Combined, Boulder, Larimer and Weld counties bore the brunt of VS cases in Colorado and nationally, representing two-thirds of all quarantine cases nationwide in 2014.

In the past decade, the highest number of cases nationally came in 2005 with 445 quarantines established across nine states.

This year’s burden fell on just two states: Colorado with 334 quarantines to date and Texas with 62. The geographical distribution of the most recent outbreak set the year apart, causing questions as to how the disease skipped from central Texas to northeastern Colorado.

“Distribution and movement of the disease are, for the most part, random,” Roehr said, explaining the state does not know exactly how VS arrived in Colorado.

“Fly migration is the chief means of spread, and those flies do have a migration pattern from south to north. To see the disease move several hundred miles through migration of flies is typical.”

Although VS patterns are difficult to pinpoint, in past years the disease has spread through the southwest before appearing in Colorado, said Keith Maxey, livestock agent for CSU Extension-Weld.

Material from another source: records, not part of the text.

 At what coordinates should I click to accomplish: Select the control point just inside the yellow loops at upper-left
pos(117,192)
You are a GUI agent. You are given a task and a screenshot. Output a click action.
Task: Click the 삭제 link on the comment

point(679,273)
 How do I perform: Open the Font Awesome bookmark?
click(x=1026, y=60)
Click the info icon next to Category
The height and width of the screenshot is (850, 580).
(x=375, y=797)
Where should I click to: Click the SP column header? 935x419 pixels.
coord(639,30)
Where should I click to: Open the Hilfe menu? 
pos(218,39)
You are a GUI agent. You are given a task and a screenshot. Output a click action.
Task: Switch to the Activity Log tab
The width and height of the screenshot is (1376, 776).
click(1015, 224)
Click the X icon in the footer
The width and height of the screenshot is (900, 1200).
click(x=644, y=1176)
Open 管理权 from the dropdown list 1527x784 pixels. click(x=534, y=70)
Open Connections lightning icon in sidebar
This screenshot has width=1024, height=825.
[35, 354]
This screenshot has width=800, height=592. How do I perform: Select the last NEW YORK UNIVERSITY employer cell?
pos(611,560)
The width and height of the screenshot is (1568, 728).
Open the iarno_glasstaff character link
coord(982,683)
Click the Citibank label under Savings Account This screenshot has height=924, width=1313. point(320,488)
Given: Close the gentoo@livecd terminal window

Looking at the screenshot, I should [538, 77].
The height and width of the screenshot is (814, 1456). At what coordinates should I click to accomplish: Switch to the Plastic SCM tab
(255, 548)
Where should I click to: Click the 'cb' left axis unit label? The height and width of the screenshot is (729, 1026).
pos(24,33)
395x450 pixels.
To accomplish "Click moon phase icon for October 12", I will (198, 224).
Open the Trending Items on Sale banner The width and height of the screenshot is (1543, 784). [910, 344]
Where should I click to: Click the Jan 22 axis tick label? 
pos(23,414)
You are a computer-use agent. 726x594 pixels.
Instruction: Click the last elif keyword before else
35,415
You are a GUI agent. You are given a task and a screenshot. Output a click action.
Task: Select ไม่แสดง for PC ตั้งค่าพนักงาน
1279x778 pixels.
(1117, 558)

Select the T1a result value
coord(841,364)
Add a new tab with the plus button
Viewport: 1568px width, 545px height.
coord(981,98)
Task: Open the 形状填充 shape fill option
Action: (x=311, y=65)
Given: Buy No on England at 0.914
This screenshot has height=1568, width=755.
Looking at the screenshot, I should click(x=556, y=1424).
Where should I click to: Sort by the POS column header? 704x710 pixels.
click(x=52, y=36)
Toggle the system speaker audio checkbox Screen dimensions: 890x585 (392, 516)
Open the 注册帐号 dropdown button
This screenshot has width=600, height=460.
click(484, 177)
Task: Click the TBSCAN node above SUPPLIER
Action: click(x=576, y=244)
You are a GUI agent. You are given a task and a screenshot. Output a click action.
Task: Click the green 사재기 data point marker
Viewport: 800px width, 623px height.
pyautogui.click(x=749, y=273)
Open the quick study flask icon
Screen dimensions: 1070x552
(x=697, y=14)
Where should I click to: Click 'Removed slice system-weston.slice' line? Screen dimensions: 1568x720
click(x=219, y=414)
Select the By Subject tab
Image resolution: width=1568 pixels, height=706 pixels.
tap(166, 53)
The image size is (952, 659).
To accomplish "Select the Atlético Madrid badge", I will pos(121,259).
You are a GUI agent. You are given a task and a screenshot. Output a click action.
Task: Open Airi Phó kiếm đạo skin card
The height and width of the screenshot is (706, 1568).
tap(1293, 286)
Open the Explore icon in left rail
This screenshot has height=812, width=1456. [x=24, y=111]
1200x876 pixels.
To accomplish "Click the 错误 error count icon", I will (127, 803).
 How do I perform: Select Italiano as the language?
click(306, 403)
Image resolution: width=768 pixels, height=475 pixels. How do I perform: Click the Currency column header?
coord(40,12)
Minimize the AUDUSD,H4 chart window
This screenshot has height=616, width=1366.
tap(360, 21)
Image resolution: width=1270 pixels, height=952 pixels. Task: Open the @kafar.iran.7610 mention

“One of the really unusual things about it from past cases is that typically when there was an outbreak, it would start in southern states and then in summer months, as things warmed up, we would see it work itself up and you could almost track it up to Colorado and eventually Northern Colorado,” Maxey said. “This year it skipped from Texas to Northern Colorado and that was a really unusual thing.”

Roehr described the disease as modeling a wildfire. Although unlikely in any given area, the right spark and the right conditions can provoke rapid spread, particularly in a livestock-heavy state like Colorado.

Horses appear to have the greatest susceptibility to the disease, which also infects mules, cattle, bison, sheep, goats, pigs and camelids.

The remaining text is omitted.